BEGIN

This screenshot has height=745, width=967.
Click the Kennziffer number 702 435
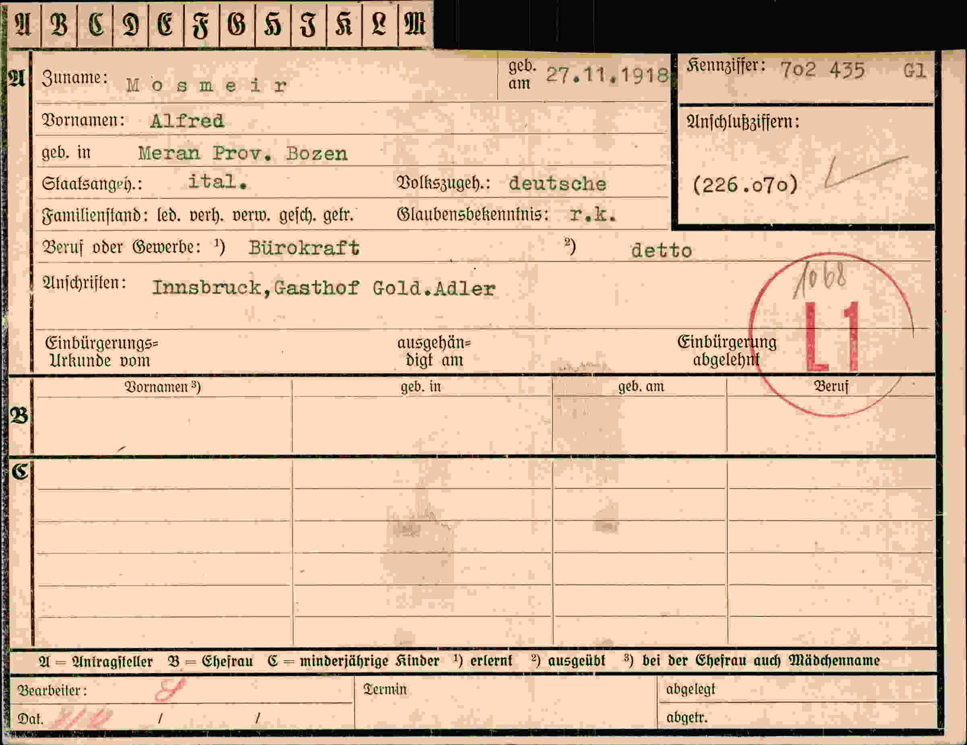coord(823,70)
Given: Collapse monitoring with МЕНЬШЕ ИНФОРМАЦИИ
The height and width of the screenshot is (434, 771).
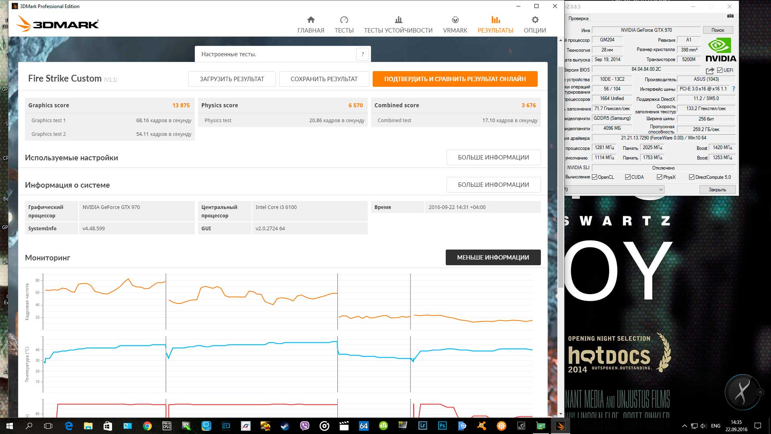Looking at the screenshot, I should (x=493, y=258).
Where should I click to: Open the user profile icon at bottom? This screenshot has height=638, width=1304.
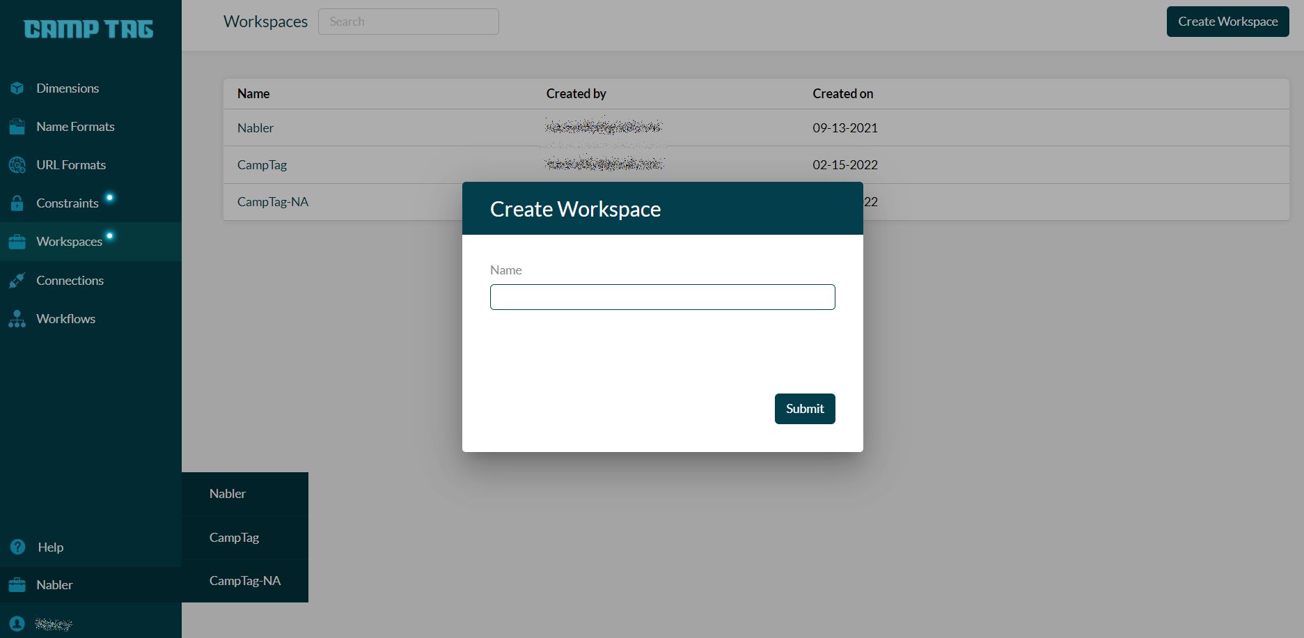click(17, 623)
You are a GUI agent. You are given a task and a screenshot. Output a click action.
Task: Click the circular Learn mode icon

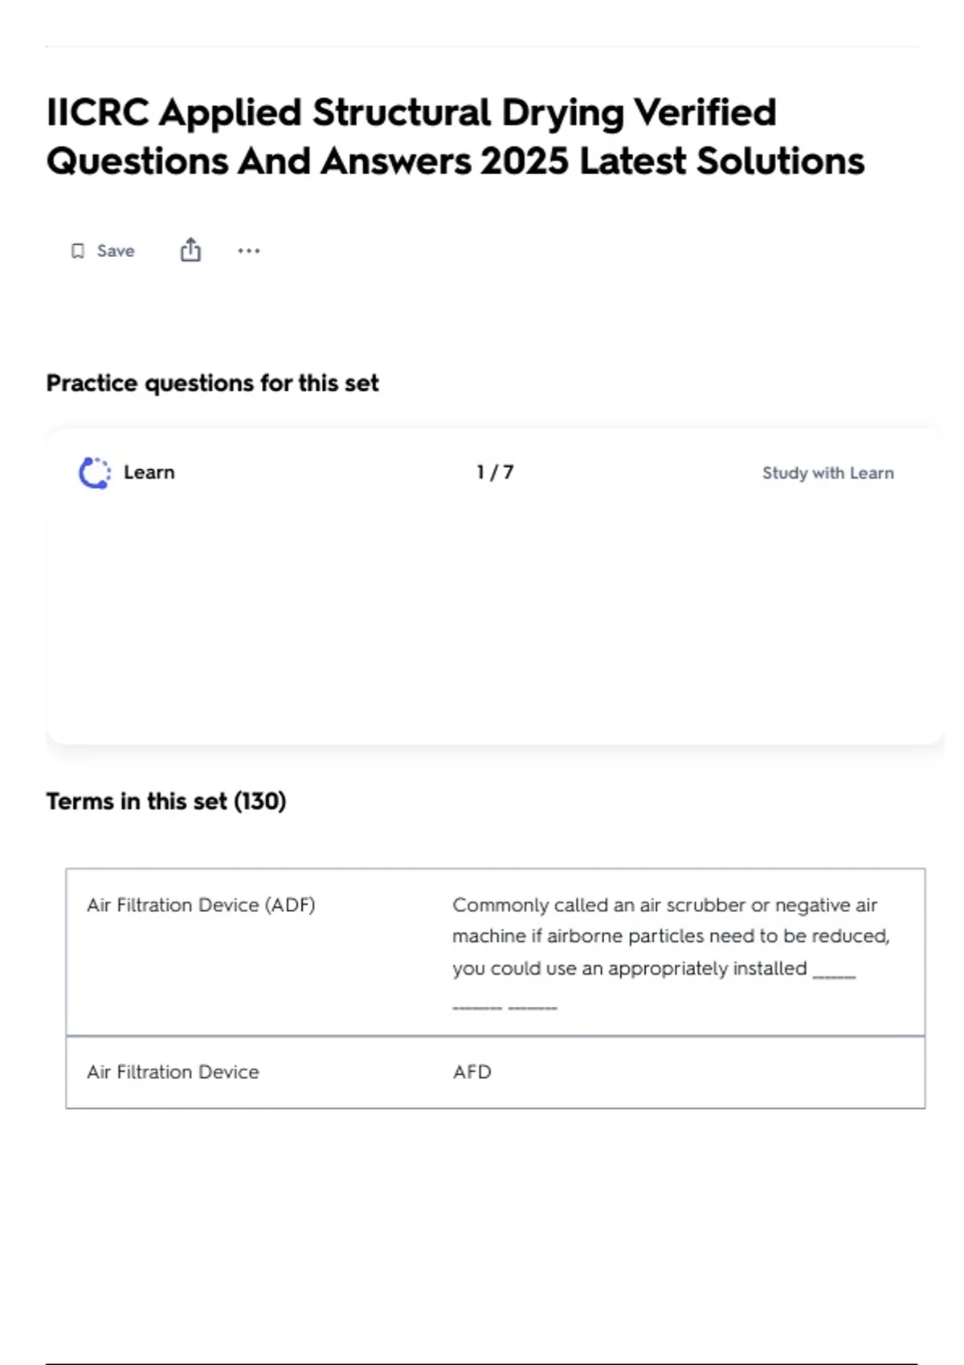point(95,473)
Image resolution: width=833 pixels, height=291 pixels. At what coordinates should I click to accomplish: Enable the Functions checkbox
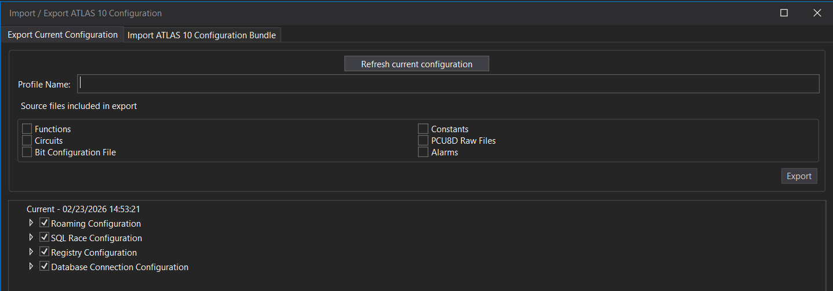[x=27, y=129]
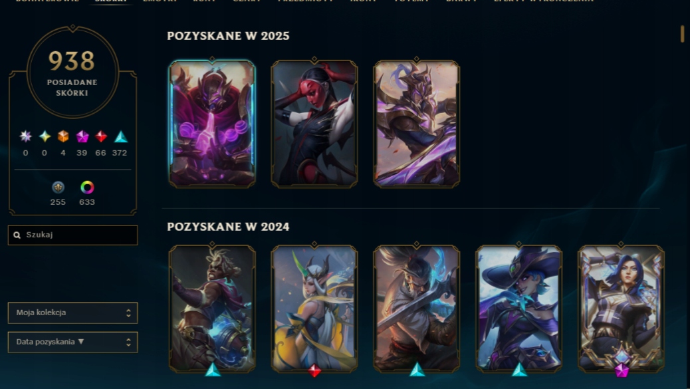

END

PROMPT:
Copy all of the material above word for word, omitting the pictures.

WRITTEN REPLY:
This screenshot has height=745, width=967.
Click the Kennziffer number 702 435
coord(823,70)
Given: Collapse monitoring with МЕНЬШЕ ИНФОРМАЦИИ
The height and width of the screenshot is (434, 771).
Looking at the screenshot, I should (x=493, y=258).
Where should I click to: Open the user profile icon at bottom? This screenshot has height=638, width=1304.
click(17, 623)
You are a GUI agent. You are given a task and a screenshot. Output a click action.
Task: Click the circular Learn mode icon

point(95,473)
Image resolution: width=833 pixels, height=291 pixels. At what coordinates should I click to accomplish: Enable the Functions checkbox
[x=27, y=129]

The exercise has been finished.